White Castle, the fast food chain known for slider burgers and its signature white castle sauce, is now testing a burger-flipping robot. The robot, dubbed “Flippy,” is designed to work in busy restaurants flipping burgers and frying up chicken nuggets. While it’s not clear yet if Flippy will be taking over all White Castle kitchens, the company is definitely keeping an open mind about the possibilities.


(Photo: Miso Robotics)
Flippy isn’t a two-legged robot wearing an apron and wielding a spatula, though. (Sorry to disappoint.) Instead, it’s a massive piece of kitchen equipment resembling a traditional fast food assembly line, stainless steel deep fryers and all. The difference is that Flippy can automatically dispense food from its own refrigerated or frozen storage bins into each of its fryer baskets, after which the robot’s arm individually moves the baskets into the oil to fry. According to California-based Miso Robotics, which specializes in AI-supported robotic foodservice solutions, Flippy uses AI-vision to identify which foods it’s cooking and “fry them to perfection every time.” Miso Robotics claims the system doubles the speed of standard food prep tasks and increases fried food throughput by up to 30 percent. (White Castle has a similar effect on the human digestive system – Ed)

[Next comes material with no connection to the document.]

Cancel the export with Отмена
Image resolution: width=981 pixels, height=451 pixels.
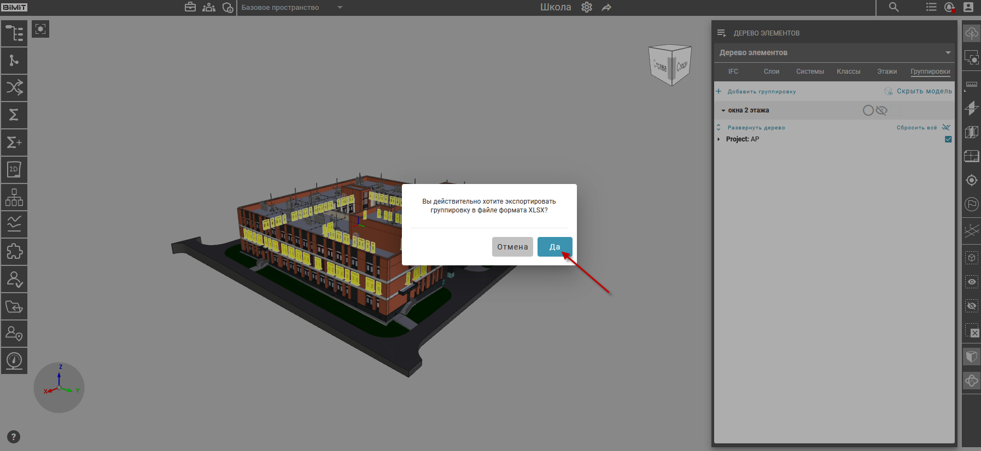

Miso Robotics’ partnership with White Castle allows Flippy’s automation to go a step further. White Castle plans on integrating Flippy with its point-of-sale system, allowing the robot to begin cooking up an order as soon as it’s been submitted. Considering many White Castle locations possess touchscreen stations that customers can order from directly, Flippy’s installation will help automate almost all of the fast food experience from start to finish.

(Photo: Miso Robotics)

Though new to what’s controversially considered the world’s first burger chain, this won’t be Flippy’s first fast food rodeo. Flippy systems can currently be found at Dodger Stadium in LA, the Diamondbacks’ Chase Field in Phoenix, and two CaliBurger restaurants, where they’ve fried 20 tons of food since 2018. Much of Flippy’s desirability so far has been in its ability to boost consistency; sensors and intelligent monitoring help keep food temperatures and assembly uniform, which has long been considered vital to the success of any fast food establishment. While this is a major factor in White Castle’s decision to try out Flippy, the company is particularly interested in reducing human contact with food as contagious disease concerns remain relevant.

If Flippy’s test run in Chicago goes well, White Castle will integrate a hundred more systems in locations across the country.